People can grow comfortable with it, and "people" includes those who put themselves in as well as those who expect others to stay there. People like John McCain ostensibly speaking for the US Military; the Catholic Church which has been running its own "Don't Ask Don't Tell" shell game for a few centuries now; and countless parents, to name a few.
My dad has other queer children - out of the ten of us, that's not too surprising - and one other sibling has self disclosed to me, so it's not conjecture that they (sic) are queer. But because they haven't told Dad, they are welcome in his home with whomever they want to bring. I, and this likely is not a surprise, am not.
I could have stayed in the closet and thus have been able to bring anyone I wanted to family reunions - even the person with whom I have chosen to spend my life. We could whisper behind Dad's back, me and "the cool siblings," the ones I would tell, and it would all be wink-wink, nudge-nudge, and my personal integrity would be shot to hell for the sake of not aggrieving a bigoted man's prejudices.
I would be ceding permission to determine my integrity. I would be acceding to someone else passing judgment on the quality - not even the quality, but the very validity - of my relationship, of my love.
Why would I do that? How could I do that? I couldn't. Too much Thoreau, maybe, or too much Shakespeare or Whitman or Joyce or even Catholic teaching:
Deep within their consciences men and women discover a law which they have not laid upon themselves and which they must obey... Their dignity rests in observing this law, and by it they will be judged.So I followed "this law that I discovered" and I came out, and incurred the opprobrium of some family and friends and faculty, because I didn't want "to lie again and again." Ultimately, coming out means telling the truth about your own life. It's being authentically yourself.
The person who stays in the closet must carefully, obsessively, maniacally construct and maintain a façade. He or she may lose themselves in the construction and in the artifice, until there is no longer any there there.
Which brings me to the news item that made me reflect on this again. You'll be glad to know that California State Senator Roy Ashburn, R-Bakersfield, was referenced under this headline: "Outed lawmaker easing stance against gay rights."
(Well, was he outed, really? I don't think so. You may remember the State Senator from a previous post here, where he got busted for DUI after leaving a gay club with a male companion - so I kinda think the Senator outed himself.)
In any event, the article states that the Senator is re-thinking his stand on gay issues, and has declaimed as much from the floor of the Senate.
Well, better late than never, and there is one fewer miserable bastards in the world. According to State Senator Leland Yee, D-San Francisco, was quoted as saying his long-time friend and colleague "Seemed happier now."

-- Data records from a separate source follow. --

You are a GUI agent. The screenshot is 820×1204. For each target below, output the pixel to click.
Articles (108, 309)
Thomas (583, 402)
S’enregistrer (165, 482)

Of course he does. He has now begun - sloppily, publicly, and criminally, but we all start somewhere - to live an authentic life. I wish him well, and hope fervently that he spends the rest of his time in the Senate working to undo some of the spiteful and small things he did in the past.
Finally, the Chronicle article cited a Bakersfield Californian article (that I couldn't find) quoting Sen. Ashburn as saying that he had begun "taking care of a lot of old baggage." Too bad that Rev. George Reker's "rentboy" can't help him with that kind of baggage.
Welcome, Senator. It gets easier from here.